→ Your tasks
- 1) In the passage on movies in North Carolina, where were the interior dancing scenes for Dirty Dancing filmed?
- 2) Decide whether each statement agrees with the passage on movies in North Carolina. Answer yes or no for each, and quote the words from the passage that settle it.
(a) Dino De Laurentiis saw a photo of Orton Plantation on a magazine cover.
(b) Lake Lure has held the Dirty Dancing Festival every summer since 1986.
(c) The cave scenes with Daniel Day Lewis behind a waterfall were filmed in DuPont State Forest.
- 3) Reproduce word for word the part of the passage on movies in North Carolina that opens with the words containing "Meanwhile, location scouts" and closes with "of computer generation.".

→ Extract
Hollywood of the East. That is how movie folk talk about North Carolina. It all started back in the early 1980s when big shot Italian movie producer Dino De Laurentiis was looking for a Southern mansion to stand in for an elegant Virginia plantation in the screen adaptation of Steven King's Firestarter. De Laurentiis happened to see a photo of Orton Plantation in Brunswick County on the cover of a magazine and soon he was on a plane to North Carolina to shoot his movie with nine-year old ingenue Drew Barrymore in the lead. In addition to filming around Wilmington the production moved to Western North Carolina to shoot footage around Lake Lure and Chimney Rock.
After the crews were finished with Firestarter in 1984 everyone assumed De Laurentiis was through with the state. Instead, he stayed in Wilmington and constructed the largest television and movie production facility in America outside California. So many productions used North Carolina that it became known as the "Hollywood of the East." It was not the first time the silver screen had been smitten with North Carolina in general and the mountains in particular.
At the dawn of the silent film era in 1914 the Edison Motion Picture Company began making short pictures in Western North Carolina. Thomas Edison, who had been summoned to Asheville years earlier to install an electric trolley, tipped off his movie company about the natural beauty of the region. Downtown Asheville and the surrounding countryside would be used as the backdrop for some 20 movies in the following years before almost all productions beat a retreat to the convenience of Hollywood sound stages in the 1920s.
After De Laurentiis rekindled Hollywood's interest in the Tarheel State it did not take long for Western North Carolina to start piling up credits in classic movies. Lake Lure did its best impersonation of a 1950's Catskills, New York resort for Dirty Dancing in 1986. All of the famous interior dancing scenes - Baby carrying a watermelon and practicing with Johnny in his cabin - were filmed in an old boy's camp that is now Firefly Cove on the north side of the lake. Each summer since 2010 the town has celebrated its part in the movie by staging the Dirty Dancing Festival.
Meanwhile, location scouts were discovering DuPont State Forest in southwestern Henderson County. The waterfalls along the Little River were tabbed to play New York on the big screen, The Last of the Mohicans. Hooker, Triple, High and Bridal Veil Falls all took star turns in the Fenimore Cooper saga. So too did Hickory Nut Gorge at Chimney Rock State Park for the film's climax. But the most memorable waterfall scenes - with Daniel Day Lewis in a cave behind a pounding wall of water - were not shot in WNC, or anywhere else. You may hear folks tell you they were shot here but they were not. Day Lewis is pledging “I will find you” in front of computer generation.

→ Source material

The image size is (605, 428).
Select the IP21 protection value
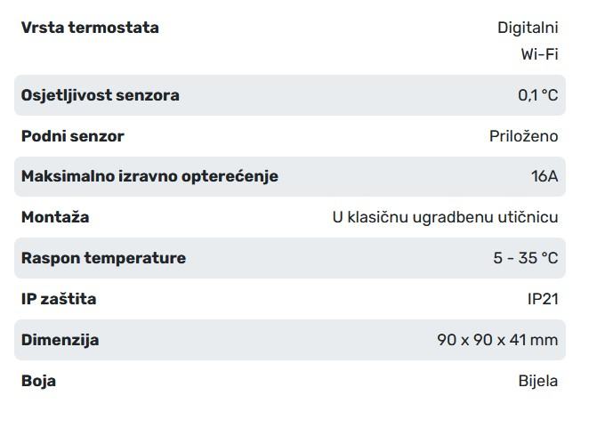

→ The results
- 1) They were filmed in an old boy's camp that is now Firefly Cove, on the north side of Lake Lure.

- 2)
(a) Yes: "De Laurentiis happened to see a photo of Orton Plantation in Brunswick County on the cover of a magazine"
(b) No: "Each summer since 2010 the town has celebrated its part in the movie by staging the Dirty Dancing Festival."
(c) No: "were not shot in WNC, or anywhere else"

- 3)
Meanwhile, location scouts were discovering DuPont State Forest in southwestern Henderson County. The waterfalls along the Little River were tabbed to play New York on the big screen, The Last of the Mohicans. Hooker, Triple, High and Bridal Veil Falls all took star turns in the Fenimore Cooper saga. So too did Hickory Nut Gorge at Chimney Rock State Park for the film's climax. But the most memorable waterfall scenes - with Daniel Day Lewis in a cave behind a pounding wall of water - were not shot in WNC, or anywhere else. You may hear folks tell you they were shot here but they were not. Day Lewis is pledging “I will find you” in front of computer generation.